__What is being asked__: Only one stretch of the data below is wanted: the lines from the one with "Screen dimensions: 1568x538" through the one with "1507x812 pixels.", repeated exactly.

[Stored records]
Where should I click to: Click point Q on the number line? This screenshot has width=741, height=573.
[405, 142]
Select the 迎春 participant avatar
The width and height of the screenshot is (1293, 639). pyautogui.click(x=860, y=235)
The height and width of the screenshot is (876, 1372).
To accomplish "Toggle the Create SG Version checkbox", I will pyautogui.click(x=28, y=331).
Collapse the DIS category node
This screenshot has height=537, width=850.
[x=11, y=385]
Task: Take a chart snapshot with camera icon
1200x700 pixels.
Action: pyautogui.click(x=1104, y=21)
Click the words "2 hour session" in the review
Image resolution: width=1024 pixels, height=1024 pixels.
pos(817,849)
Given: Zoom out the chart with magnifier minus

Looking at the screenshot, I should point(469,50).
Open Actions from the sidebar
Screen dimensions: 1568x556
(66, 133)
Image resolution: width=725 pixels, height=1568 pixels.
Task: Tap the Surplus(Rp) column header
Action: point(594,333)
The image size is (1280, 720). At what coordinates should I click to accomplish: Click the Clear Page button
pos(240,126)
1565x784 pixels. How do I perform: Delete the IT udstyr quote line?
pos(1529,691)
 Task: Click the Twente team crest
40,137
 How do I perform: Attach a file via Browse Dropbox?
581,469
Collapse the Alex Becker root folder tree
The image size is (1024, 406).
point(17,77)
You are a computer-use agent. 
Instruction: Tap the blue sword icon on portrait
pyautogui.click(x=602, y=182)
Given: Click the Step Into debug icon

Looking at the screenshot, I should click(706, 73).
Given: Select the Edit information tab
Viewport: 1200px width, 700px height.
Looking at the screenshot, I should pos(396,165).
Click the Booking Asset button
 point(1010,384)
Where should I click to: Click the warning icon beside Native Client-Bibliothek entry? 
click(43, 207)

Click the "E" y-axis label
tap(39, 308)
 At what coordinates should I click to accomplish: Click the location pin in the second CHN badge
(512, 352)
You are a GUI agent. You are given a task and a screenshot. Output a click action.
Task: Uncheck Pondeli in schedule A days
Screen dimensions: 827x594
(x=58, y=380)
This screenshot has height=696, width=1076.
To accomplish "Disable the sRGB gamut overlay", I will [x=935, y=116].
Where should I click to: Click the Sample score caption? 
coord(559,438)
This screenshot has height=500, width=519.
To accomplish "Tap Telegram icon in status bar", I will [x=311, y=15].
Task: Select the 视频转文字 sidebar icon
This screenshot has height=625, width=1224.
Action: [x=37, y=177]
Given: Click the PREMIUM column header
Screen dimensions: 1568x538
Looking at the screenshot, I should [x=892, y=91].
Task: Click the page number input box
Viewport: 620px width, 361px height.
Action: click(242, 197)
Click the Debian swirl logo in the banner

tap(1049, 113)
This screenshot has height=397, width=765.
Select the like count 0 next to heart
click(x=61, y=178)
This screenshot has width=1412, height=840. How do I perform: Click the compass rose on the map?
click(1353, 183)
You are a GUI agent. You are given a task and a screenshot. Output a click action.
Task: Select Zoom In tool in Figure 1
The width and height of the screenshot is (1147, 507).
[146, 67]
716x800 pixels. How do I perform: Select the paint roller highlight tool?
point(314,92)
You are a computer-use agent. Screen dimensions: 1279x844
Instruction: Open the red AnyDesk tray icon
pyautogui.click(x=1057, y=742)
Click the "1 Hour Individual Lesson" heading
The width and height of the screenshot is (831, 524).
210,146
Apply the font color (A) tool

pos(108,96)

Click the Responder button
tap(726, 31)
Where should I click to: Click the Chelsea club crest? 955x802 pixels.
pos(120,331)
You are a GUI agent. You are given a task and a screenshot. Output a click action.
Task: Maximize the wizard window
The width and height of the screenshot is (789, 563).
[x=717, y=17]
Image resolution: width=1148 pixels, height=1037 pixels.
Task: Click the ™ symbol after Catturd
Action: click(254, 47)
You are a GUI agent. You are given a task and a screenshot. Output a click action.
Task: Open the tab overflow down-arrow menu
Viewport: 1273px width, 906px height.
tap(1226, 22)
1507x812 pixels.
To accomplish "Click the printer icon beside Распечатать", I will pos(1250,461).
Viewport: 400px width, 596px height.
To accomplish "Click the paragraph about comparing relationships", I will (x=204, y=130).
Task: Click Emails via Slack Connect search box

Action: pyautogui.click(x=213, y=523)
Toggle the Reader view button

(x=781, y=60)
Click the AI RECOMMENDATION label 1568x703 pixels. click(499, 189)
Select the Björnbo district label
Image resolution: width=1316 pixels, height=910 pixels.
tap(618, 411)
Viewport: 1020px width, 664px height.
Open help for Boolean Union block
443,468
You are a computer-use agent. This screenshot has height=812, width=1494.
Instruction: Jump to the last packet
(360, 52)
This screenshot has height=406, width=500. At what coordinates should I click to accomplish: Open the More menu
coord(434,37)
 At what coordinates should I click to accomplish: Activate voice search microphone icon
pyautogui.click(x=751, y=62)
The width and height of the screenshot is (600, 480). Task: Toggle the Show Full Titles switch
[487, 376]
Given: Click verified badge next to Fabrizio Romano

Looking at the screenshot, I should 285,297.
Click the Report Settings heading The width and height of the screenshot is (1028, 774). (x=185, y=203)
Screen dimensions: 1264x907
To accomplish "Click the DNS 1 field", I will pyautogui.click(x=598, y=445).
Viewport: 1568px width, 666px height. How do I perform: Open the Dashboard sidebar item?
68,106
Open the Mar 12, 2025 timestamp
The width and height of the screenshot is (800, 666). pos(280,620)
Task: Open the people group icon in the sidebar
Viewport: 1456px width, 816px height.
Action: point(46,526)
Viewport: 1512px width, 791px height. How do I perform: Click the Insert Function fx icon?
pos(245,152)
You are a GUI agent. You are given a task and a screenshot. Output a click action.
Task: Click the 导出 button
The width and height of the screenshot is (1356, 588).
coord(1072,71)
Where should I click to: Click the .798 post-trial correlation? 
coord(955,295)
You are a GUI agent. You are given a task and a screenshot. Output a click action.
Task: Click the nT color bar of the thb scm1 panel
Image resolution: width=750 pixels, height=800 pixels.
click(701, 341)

__Solution for this problem__:
Screen dimensions: 1568x538
Looking at the screenshot, I should [x=892, y=91].
Task: Click the page number input box
Viewport: 620px width, 361px height.
Action: click(242, 197)
Click the Debian swirl logo in the banner

tap(1049, 113)
This screenshot has height=397, width=765.
Select the like count 0 next to heart
click(x=61, y=178)
This screenshot has width=1412, height=840. How do I perform: Click the compass rose on the map?
click(1353, 183)
You are a GUI agent. You are given a task and a screenshot. Output a click action.
Task: Select Zoom In tool in Figure 1
The width and height of the screenshot is (1147, 507).
[146, 67]
716x800 pixels. How do I perform: Select the paint roller highlight tool?
point(314,92)
You are a computer-use agent. Screen dimensions: 1279x844
Instruction: Open the red AnyDesk tray icon
pyautogui.click(x=1057, y=742)
Click the "1 Hour Individual Lesson" heading
The width and height of the screenshot is (831, 524).
210,146
Apply the font color (A) tool

pos(108,96)

Click the Responder button
tap(726, 31)
Where should I click to: Click the Chelsea club crest? 955x802 pixels.
pos(120,331)
You are a GUI agent. You are given a task and a screenshot. Output a click action.
Task: Maximize the wizard window
The width and height of the screenshot is (789, 563).
[x=717, y=17]
Image resolution: width=1148 pixels, height=1037 pixels.
Task: Click the ™ symbol after Catturd
Action: click(254, 47)
You are a GUI agent. You are given a task and a screenshot. Output a click action.
Task: Open the tab overflow down-arrow menu
Viewport: 1273px width, 906px height.
tap(1226, 22)
1507x812 pixels.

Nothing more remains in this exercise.